The room in which the Christian fellowship met was packed to capacity. Standing room only. Sigh. I knew that I could not expect people who had wanted to hear Dr. Nicholi to stick around to hear me. So I got up and explained the situation. I told people we would have a five minute break before the meeting started. Anyone who wished would be free to leave. Those who stayed would get to hear me. As I expected, many people left, including all of our visitors. But I was pleased that many students stuck around for my talk.

That talk, as it turns out, was the first time I ever spoke to a Christian group larger than a small group. It was my debut performance, if you will, as a Christian speaker. Since that time, I have spoken thousands of times to groups like that, including church congregations. I do find it ironic that my first opportunity to use my gifts in that way happened because Dr. Armand Nicholi “sicked out” on me.

Sure enough, he did come to the Christian fellowship a few weeks later. Once again, we had a packed house. He did speak about Sigmund Freud and faith, and did so in a way that was compelling for all who had gathered, not just for the Christian students.

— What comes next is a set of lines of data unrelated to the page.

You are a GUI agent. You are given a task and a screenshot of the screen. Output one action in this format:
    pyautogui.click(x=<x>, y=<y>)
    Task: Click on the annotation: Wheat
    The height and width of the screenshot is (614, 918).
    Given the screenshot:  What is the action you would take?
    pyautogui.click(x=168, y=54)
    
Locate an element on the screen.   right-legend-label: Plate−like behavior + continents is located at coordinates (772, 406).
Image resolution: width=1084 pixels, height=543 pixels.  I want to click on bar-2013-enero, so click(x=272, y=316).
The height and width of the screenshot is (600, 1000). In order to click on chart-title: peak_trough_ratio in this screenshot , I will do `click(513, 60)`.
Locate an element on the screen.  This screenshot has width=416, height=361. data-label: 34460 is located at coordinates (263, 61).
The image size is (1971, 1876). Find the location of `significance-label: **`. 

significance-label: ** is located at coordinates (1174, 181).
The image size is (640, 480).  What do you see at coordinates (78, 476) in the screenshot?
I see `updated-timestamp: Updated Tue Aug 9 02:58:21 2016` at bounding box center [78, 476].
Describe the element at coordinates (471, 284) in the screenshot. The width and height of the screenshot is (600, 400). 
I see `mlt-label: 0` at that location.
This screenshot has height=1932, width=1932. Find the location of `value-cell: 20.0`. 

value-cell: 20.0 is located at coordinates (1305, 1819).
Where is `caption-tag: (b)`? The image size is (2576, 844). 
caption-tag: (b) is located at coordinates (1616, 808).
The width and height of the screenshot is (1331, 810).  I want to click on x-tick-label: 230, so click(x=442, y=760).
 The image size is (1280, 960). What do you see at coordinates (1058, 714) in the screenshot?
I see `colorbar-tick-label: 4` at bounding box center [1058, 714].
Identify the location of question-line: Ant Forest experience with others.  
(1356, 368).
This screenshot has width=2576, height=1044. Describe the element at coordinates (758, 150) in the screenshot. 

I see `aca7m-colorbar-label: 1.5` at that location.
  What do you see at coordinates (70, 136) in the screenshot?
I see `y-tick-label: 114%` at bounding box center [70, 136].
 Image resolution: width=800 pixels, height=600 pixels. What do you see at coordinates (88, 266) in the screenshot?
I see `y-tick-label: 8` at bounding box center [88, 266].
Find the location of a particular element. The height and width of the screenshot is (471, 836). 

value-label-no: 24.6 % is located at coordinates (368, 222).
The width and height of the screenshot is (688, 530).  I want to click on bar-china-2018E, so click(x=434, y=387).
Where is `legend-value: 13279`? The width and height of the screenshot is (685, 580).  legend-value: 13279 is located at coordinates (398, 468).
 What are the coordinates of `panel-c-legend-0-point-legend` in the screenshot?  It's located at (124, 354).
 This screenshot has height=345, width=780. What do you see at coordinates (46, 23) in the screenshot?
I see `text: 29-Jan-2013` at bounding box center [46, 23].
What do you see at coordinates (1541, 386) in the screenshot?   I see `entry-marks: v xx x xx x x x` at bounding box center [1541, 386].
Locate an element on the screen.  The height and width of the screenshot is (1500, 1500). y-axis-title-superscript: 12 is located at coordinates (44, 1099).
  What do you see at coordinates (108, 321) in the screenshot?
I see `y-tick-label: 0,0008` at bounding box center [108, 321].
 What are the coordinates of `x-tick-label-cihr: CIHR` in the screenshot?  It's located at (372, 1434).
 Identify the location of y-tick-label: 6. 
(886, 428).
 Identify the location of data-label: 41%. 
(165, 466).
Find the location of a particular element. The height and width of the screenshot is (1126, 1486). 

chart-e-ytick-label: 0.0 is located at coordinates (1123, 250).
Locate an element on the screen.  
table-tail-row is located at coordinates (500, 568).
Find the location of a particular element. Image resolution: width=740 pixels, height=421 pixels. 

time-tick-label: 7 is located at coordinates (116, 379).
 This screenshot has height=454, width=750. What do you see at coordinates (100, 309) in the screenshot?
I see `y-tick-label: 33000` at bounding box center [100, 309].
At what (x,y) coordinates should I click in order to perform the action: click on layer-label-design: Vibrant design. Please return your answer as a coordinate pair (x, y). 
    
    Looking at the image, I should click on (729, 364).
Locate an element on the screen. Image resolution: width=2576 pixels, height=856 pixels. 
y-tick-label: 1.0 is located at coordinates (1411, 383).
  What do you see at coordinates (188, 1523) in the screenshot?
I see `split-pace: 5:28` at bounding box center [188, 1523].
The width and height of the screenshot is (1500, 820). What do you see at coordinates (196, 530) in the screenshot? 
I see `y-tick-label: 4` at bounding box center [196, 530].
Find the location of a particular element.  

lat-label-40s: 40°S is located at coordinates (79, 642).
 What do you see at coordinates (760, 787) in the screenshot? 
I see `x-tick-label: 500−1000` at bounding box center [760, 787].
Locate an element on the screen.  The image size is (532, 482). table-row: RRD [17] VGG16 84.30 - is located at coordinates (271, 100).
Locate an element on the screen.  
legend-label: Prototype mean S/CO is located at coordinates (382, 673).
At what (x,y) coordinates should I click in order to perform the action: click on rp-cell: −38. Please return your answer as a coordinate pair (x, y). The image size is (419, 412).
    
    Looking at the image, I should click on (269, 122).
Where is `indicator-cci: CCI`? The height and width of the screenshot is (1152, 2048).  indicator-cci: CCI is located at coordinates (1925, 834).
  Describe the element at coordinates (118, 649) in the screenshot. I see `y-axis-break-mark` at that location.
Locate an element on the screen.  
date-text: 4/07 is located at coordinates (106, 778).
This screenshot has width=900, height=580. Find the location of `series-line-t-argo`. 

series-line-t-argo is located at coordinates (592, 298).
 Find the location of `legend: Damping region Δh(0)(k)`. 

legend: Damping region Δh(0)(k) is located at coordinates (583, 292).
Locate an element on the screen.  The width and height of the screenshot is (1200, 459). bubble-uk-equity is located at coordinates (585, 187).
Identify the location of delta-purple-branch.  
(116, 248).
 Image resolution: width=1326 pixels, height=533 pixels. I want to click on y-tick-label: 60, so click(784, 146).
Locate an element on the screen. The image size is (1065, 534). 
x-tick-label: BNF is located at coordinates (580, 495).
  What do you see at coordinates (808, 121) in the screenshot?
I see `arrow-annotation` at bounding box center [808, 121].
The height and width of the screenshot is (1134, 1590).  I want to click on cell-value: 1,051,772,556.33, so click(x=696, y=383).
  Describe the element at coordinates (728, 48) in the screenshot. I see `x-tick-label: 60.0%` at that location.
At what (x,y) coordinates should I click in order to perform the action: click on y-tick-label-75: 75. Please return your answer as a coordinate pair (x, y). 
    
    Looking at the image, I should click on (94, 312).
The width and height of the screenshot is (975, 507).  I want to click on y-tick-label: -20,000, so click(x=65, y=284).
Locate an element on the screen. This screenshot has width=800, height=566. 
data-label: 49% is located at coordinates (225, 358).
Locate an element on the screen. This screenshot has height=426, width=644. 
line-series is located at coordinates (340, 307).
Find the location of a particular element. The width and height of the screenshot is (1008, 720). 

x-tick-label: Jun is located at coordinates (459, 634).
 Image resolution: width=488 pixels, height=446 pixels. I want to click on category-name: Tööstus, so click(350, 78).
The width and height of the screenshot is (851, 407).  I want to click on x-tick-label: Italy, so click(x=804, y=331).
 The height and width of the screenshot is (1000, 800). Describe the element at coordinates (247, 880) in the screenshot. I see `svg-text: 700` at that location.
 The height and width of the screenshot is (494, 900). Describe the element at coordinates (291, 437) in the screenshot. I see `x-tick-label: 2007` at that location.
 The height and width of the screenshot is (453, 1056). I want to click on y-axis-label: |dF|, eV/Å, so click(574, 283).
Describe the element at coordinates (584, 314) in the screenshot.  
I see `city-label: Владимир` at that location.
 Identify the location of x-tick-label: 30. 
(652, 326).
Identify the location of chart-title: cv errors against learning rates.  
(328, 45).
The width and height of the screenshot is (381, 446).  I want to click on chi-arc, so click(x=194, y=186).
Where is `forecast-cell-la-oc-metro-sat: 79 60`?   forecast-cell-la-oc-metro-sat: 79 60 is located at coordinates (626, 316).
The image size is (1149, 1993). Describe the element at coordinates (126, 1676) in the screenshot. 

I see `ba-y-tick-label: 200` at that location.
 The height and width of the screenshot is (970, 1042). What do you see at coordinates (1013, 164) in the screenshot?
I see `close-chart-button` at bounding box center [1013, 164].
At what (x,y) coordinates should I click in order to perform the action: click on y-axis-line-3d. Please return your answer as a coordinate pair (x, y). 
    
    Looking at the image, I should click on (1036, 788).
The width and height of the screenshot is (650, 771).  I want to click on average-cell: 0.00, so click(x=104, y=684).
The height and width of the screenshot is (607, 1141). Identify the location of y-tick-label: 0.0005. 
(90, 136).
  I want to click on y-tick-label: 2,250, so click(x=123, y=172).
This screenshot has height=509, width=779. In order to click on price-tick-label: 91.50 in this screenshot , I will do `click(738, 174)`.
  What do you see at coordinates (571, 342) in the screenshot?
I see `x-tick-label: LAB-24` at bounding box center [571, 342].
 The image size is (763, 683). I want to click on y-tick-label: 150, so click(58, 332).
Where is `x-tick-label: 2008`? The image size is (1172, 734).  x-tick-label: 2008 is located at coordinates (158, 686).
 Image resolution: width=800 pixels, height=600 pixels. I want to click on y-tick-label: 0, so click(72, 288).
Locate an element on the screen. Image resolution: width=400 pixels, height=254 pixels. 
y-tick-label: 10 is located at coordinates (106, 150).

So, thirty-three years later, I find myself sitting in a theatre in New York City, watching a play that dramatizes many of the same ideas I heard Dr. Nicholi explain in his speech at the Harvard-Radcliffe Christian Fellowship. I am now working for Foundations for Laity Renewal, an organization of which Dr. Nicholi has been a close friend and advisor over the years. Sometimes the world is very small and life is wonderfully strange.